Data

"""

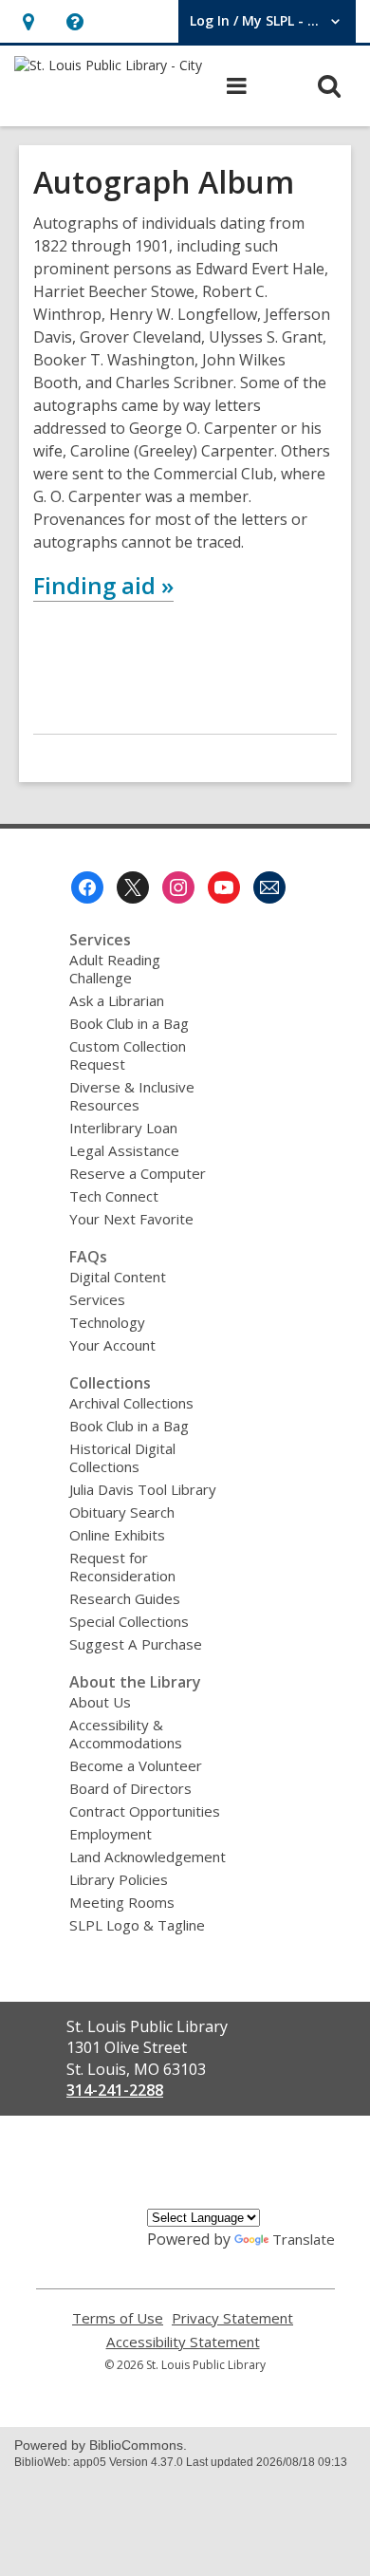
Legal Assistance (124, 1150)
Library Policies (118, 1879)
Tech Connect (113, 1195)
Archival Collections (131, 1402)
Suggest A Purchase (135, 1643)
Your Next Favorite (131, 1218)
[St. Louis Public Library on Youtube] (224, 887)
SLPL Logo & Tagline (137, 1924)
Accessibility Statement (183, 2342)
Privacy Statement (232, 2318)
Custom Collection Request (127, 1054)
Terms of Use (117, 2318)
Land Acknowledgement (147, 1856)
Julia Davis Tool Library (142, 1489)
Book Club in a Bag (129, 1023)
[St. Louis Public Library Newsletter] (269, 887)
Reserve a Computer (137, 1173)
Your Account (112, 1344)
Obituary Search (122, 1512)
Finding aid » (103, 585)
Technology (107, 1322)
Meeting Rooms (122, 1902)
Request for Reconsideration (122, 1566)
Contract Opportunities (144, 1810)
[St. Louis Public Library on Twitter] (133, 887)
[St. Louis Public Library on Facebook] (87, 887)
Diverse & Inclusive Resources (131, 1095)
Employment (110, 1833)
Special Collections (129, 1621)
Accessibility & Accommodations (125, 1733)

"""
"""

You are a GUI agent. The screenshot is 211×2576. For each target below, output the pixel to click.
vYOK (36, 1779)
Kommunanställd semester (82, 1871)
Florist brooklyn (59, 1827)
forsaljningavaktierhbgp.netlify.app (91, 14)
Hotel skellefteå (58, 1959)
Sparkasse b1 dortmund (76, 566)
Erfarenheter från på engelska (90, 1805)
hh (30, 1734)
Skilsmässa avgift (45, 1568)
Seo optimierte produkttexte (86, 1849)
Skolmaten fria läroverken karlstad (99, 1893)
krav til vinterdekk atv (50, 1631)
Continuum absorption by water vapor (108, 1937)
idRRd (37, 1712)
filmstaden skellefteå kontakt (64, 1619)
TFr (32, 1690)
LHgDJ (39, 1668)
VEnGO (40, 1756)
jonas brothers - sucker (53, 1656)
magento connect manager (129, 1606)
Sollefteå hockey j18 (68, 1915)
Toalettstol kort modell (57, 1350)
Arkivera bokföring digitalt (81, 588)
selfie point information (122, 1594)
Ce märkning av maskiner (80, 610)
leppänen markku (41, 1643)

"""

Task requirements
The answer must be every line of the data that holds the word "skellefteå".

Task solution
Hotel skellefteå (58, 1959)
filmstaden skellefteå kontakt (64, 1619)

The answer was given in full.